[Task instructions]
Pull out every line in the rows below that contains the string "https", and copy each one.

[Pointing data for screenshots and documents]
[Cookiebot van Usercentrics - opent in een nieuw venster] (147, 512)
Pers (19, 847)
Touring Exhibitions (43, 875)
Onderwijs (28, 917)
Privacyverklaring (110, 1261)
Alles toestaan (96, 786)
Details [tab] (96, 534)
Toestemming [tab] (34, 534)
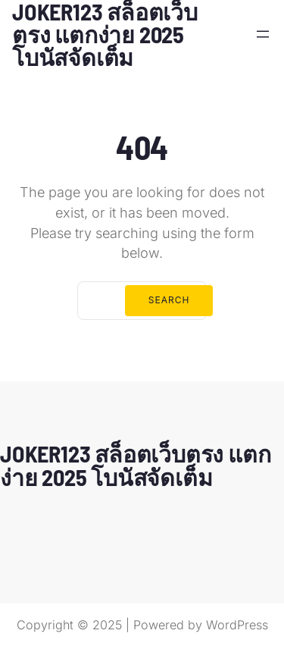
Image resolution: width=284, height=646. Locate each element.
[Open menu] (263, 34)
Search (169, 300)
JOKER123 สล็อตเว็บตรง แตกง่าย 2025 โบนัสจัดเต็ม (135, 465)
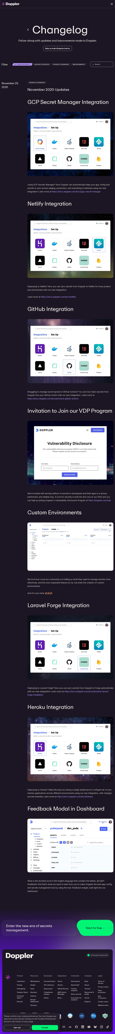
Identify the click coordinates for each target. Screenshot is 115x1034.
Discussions (75, 981)
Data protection (102, 991)
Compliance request (48, 993)
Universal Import (20, 997)
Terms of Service (101, 982)
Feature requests (74, 989)
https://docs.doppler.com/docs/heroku (75, 796)
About (86, 985)
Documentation (49, 981)
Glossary (33, 1005)
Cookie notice (103, 1002)
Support (87, 1001)
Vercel (60, 981)
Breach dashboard (34, 1000)
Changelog (21, 989)
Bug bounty (48, 989)
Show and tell (76, 994)
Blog (86, 981)
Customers (21, 981)
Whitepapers (35, 981)
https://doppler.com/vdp (99, 500)
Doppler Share (22, 992)
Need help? (75, 985)
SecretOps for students (76, 999)
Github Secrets (63, 989)
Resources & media (89, 993)
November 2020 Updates (48, 89)
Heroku (60, 985)
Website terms (103, 1005)
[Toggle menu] (111, 4)
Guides (32, 985)
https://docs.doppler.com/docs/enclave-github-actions (52, 398)
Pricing (19, 985)
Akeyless (33, 992)
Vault (32, 989)
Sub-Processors (102, 997)
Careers (87, 989)
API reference (49, 985)
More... (60, 998)
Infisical (33, 996)
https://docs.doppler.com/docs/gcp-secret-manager (76, 191)
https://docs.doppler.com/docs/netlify (58, 297)
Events (86, 998)
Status (46, 998)
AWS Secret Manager (62, 993)
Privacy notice (103, 987)
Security (20, 1001)
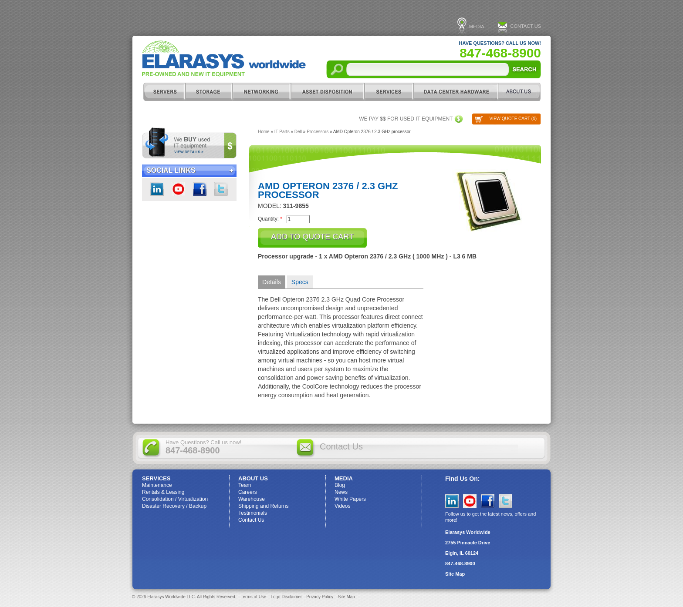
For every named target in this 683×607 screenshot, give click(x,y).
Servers (163, 92)
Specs (299, 281)
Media (476, 26)
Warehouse (251, 499)
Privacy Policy (319, 596)
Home (264, 131)
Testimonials (252, 513)
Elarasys (224, 58)
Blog (340, 485)
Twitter (221, 189)
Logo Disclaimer (286, 596)
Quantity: (270, 218)
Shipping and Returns (263, 506)
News (341, 492)
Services (388, 92)
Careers (247, 492)
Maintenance (157, 485)
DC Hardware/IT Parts (455, 92)
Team (244, 485)
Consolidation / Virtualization (175, 499)
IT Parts (282, 131)
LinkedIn (157, 189)
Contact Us (526, 26)
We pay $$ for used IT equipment (406, 119)
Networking (261, 92)
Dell (298, 131)
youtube (178, 189)
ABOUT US (519, 92)
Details (271, 281)
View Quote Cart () (513, 118)
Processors (317, 131)
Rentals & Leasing (163, 492)
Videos (342, 506)
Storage (208, 92)
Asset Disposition (327, 92)
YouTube (470, 501)
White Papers (350, 499)
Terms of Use (254, 596)
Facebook (199, 189)
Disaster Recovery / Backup (174, 506)
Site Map (455, 574)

[Finished exercise]
https://docs.doppler.com/docs/heroku (75, 796)
https://doppler.com/vdp (99, 500)
https://docs.doppler.com/docs/enclave-github-actions (52, 398)
https://docs.doppler.com/docs/gcp-secret-manager (76, 191)
https://docs.doppler.com/docs/netlify (58, 297)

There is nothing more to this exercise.